Samir Saied (DG de la STB L'Economiste MAghrebin

A l’occasion de son 60ème anniversaire, la Société Tunisienne de Banque (STB) a organisé aujourd’hui à Tunis une conférence autour du thème de l’inclusion du secteur informel, quelles perspectives de réussite ?

A l’ouverture de cette conférence, Samir Saied, Directeur général de STB a, dans son allocution d’ouverture, rendu hommage au fondateur de la banque le leader Habib Bourguiba, tout en rappelant le rôle de la STB dans la construction de l’économie tunisienne et du pays à l’aube de l’indépendance. D’ailleurs, le slogan de la banque confirme le rôle qu’elle a joué dans la réussite de la Tunisie indépendante : « Jamais une banque n’a autant fait pour ce pays« .

La STB, considérée comme le leadership, durant presque quatre décennies, du secteur financier tunisien, a contribué à la création de plusieurs entreprises et entités économiques en Tunisie et à l’étranger.

Le directeur général de la STB n’a pas manqué, par la même occasion, de rappeler l’état d’avancement du plan de restructuration de la banque, notamment le recrutement de 500 jeunes pour mener la stratégie de sa digitalisation. « C’est une génération open-banking et d’intelligence artificielle sur laquelle nous comptons énormément », souligne Samir Saied.

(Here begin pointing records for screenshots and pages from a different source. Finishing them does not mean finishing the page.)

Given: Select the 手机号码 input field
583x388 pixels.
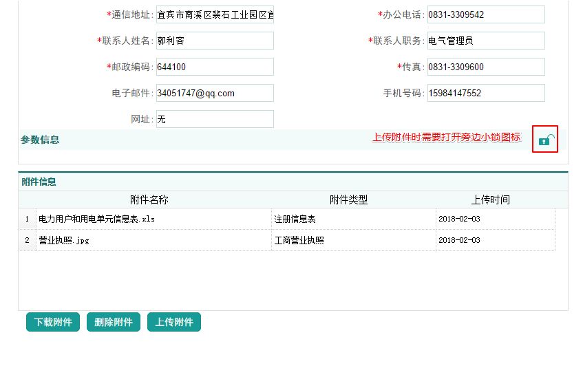Looking at the screenshot, I should (485, 93).
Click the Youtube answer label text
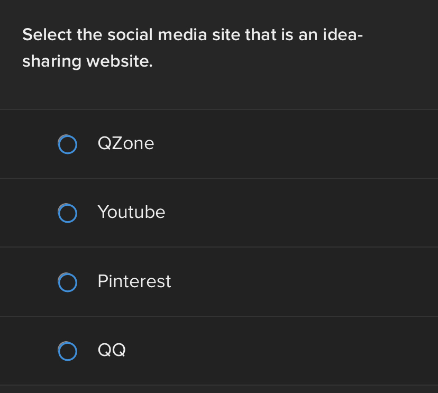The image size is (438, 393). 131,212
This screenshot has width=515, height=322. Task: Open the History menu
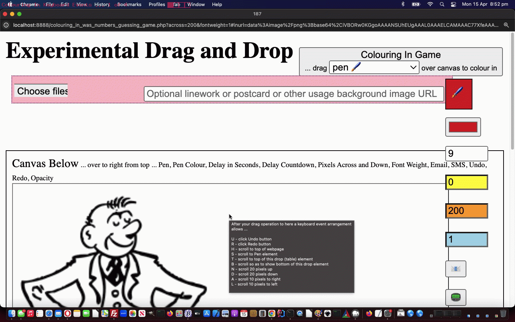tap(102, 5)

Avec une évolution moyenne annuelle de 17% de PNB, la STB est aujourd’hui engagée dans un plan de réformes confirmé par des résultats positifs, notamment sur le plan de gouvernance. Dans ce contexte, la banque est actuellement en négociations avancées pour aboutir à des arrangements pour tourner définitivement la page des créances héritées et l’instauration d’un nouveau mode de gouvernance.

Commentant le thème de la conférence, Samir Saied a déclaré que l’informel pénalise les entreprises citoyennes. « L’actuelle réglementation de change adoptée attire-t-elle des investissements? Faut-il formaliser, attirer ou pénaliser l’informel? », s’est interrogé le directeur général de la STB. Il a, dans ce sens, appelé à alléger la réglementation et comprimer les charges de l’Etat.

Intervenant lors d’un panel sur l’impact de la digitalisation et la démonétisation, Slim Chérif, chargé de la politique stratégique des systèmes d’information au sein de la STB, a indiqué que la stratégie de la transformation digitale la banque est basée sur plusieurs piliers. En matière de la « plateformisation », Slim Chérif a précisé qu’elle est composée de trois plateformes, à savoir: le système d’information de la banque, une plateforme monétique et la création de l’écosystème pour la banque de demain.

Clôturée par Mme Néjia Gharbi, Présidente du Conseil d’administration de la STB, la conférence a été l’occasion de débattre du rôle des banques dans l’inclusion financière du secteur informel, de la réforme de la réglementation des changes et du commerce extérieur et de la structuration économique.

Des débats constructifs ont marqué la conférence avec la présence d’éminents experts, économistes et responsables, financiers et universitaires tunisiens.